When treating for redworm, fenbendazole, moxidectin and ivermectin based products are probably the most effective.

Personally, I have always found Equimax to be an excellent general-purpose wormer, that is highly effective against redworm. Like most horse wormers, Equimax is an oral paste. It contains both ivermectin and praziquantel as its active ingredients and treats a range of internal parasites, including small and large redworms, lungworms, pinworms and bots in horses.

Tapeworm

Then of course, there is the matter of the tapeworm. It is best practice to test and treat horses for tapeworm just twice yearly. The parasite’s life cycle takes 6 months to complete, so dosing more frequently than twice a year is actually pretty pointless.

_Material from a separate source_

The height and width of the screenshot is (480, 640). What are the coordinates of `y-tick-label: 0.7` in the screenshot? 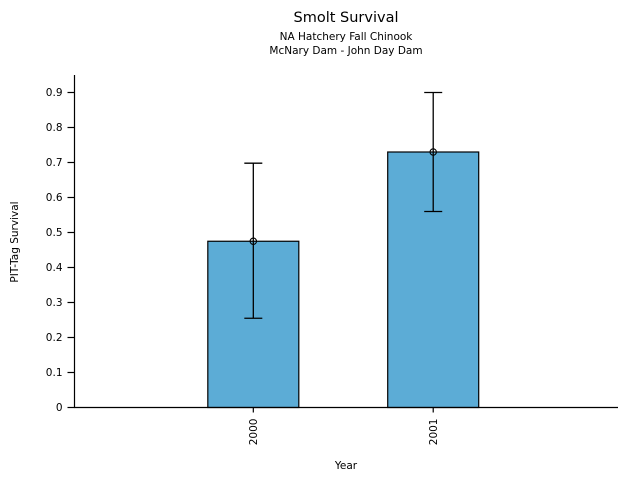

Ideally, you will have dosed for tapeworm in the autumn and should do so again in the spring.

Therefore, late winter is the ideal time to consider what products you will use for your spring dose. When targeting tapeworm, praziquantel or pyrantel based wormers are the most effective. Farmers should note that products containing only the active ingredient praziquantel will treat tapeworm only (it is ineffective against other species of parasitic worm).

Among tapeworm treatments, I would recommend Embotape. This wormer is made using the active ingredient Pyrantel Embonate, and comes in the form of an oral paste that is easy to administer. While it is especially potent as a treatment for tapeworm, Embotape is also highly effective against other parasites, including small and large redworms, pinworms and Ascarids.

Another excellent product for treating tapeworm is Equest Pramox. Containing the active ingredients moxidectin and praziquantel, this product is an excellent choice for treating all kinds of worms, and will kill small redworm and tapeworm with equal efficiency.